In his “Number One” of 18 October 1787, Brutus warned that the power to tax “connects with it almost all other powers, or at least will in the process of time draw all others after it.” And in his “Number Eleven” of 31 January 1788, he declared that… “the two most important powers committed to any government, those of raising money, and of raising and keeping-up troops.”
The Federalists, on the other hand, supported the power granted the Central Government in the proposed Constitution to directly tax State citizens.
Patrick Henry, to put it mildly, was against the granting of this new power… “I will never give up the power of direct taxation but for a scourge,” he proclaimed in his speech of 7 June 1788. Henry felt that each State should decide how to come up with its share of funding for the General Government “in the most easy manner for our People.” He begged his fellow statesmen, “I beseech Gentlemen, at all hazards, not to give up this unlimited power of taxation.”
The Massachusetts Convention of 7 February 1788 agreed with Henry, and declared its support for a Constitutional Amendment proclaiming that Congress will… “not lay direct Taxes but when the monies arising from the Impost and Excise are insufficient for the public exigencies nor then until Congress shall have first made a requisition upon the States to assess levy and pay their respective portions of such Requisition agreeably to the Census fixed in the said Constitution; in such way and manner as the Legislature of the States shall think best.”
Hamilton was one of the most realistic Founders when it came to matters economic and militaristic.
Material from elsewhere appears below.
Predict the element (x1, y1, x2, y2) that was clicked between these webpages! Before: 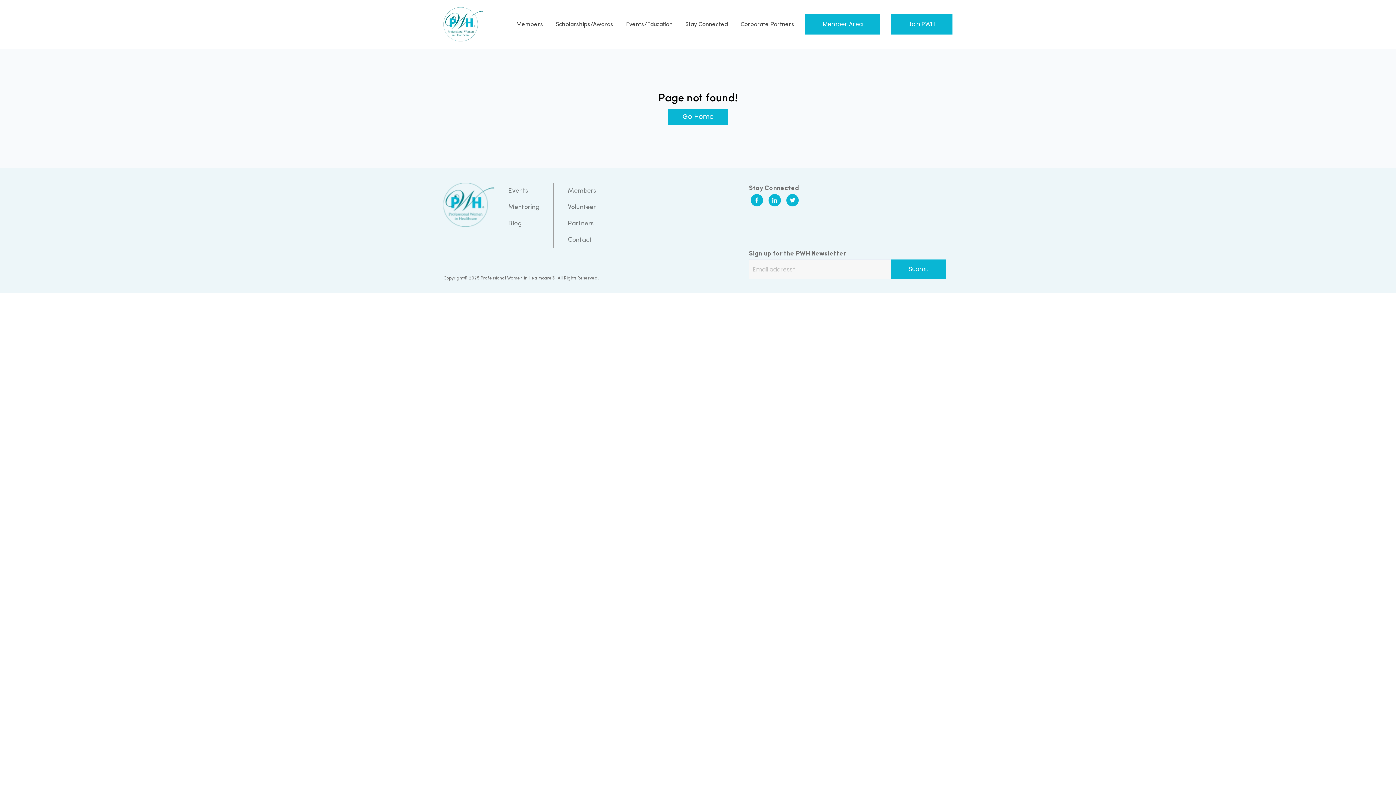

Writing in Federalist #35, he informed his readers that, realistically speaking, the Central Government would not always be able to support itself merely by the imposition of Impost and Excise taxes. In cases of predicted shortfall, it “would frequently be tempted to extend these duties to an injurious excess.” But such “exorbitant duties on imported articles would beget a general spirit of smuggling” and prove counterproductive. “It might be demonstrated,” said the most financially savvy of the Founders, “that the most productive system of finance will always be the least burdensome.”
Plus, wrote Hamilton in Federalist #21, there really is no objectively fair way to tax the States, so it’s simply more practical for the General Government to raise its own funds directly. As Hamilton stated in his lawyerly fashion in Federalist #31… “as theory and practice conspire to prove that the power of procuring revenue is unavailing when exercised over the States in their collective capacities, the federal government must of necessity be invested with an unqualified power of taxation in the ordinary modes.”
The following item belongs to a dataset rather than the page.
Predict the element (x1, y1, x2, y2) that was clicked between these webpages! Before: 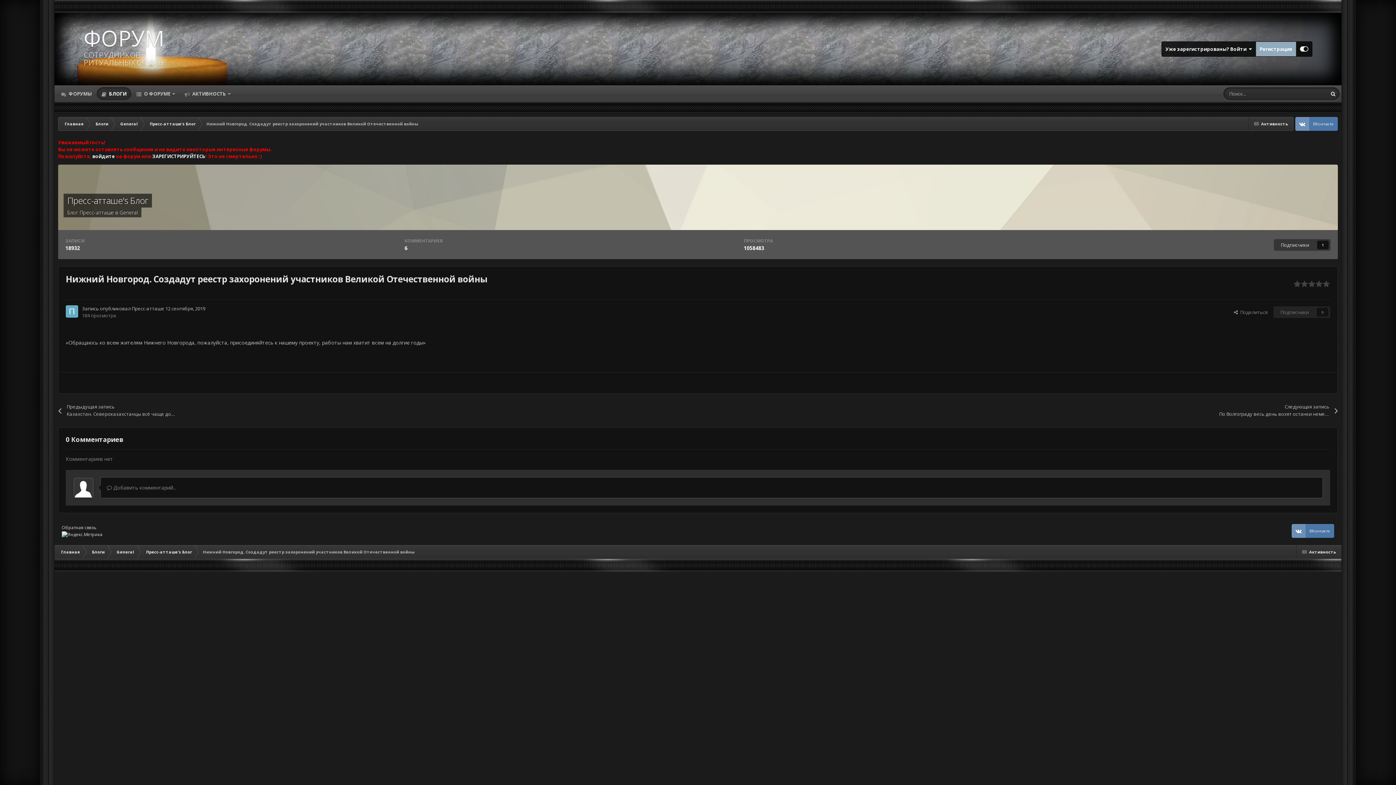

In Federalist #32, Hamilton wanted to make it clear that the Federal power to tax would not infringe upon each State’s own taxing powers… “I am willing here to allow, in its full extent, the justness of the reasoning which requires that the individual States should possess an independent and uncontrollable authority to raise their own revenues for the supply of their own wants” […] “with the exception of duties on imports and exports.”
But Hamilton was adamant that the States must be willing to share with the Federal Government the power of direct taxation. Otherwise, he writes in Federalist #33, “the only admissible substitute is an entire subordination, in respect to this branch of power, of the State authority to that of the Union.”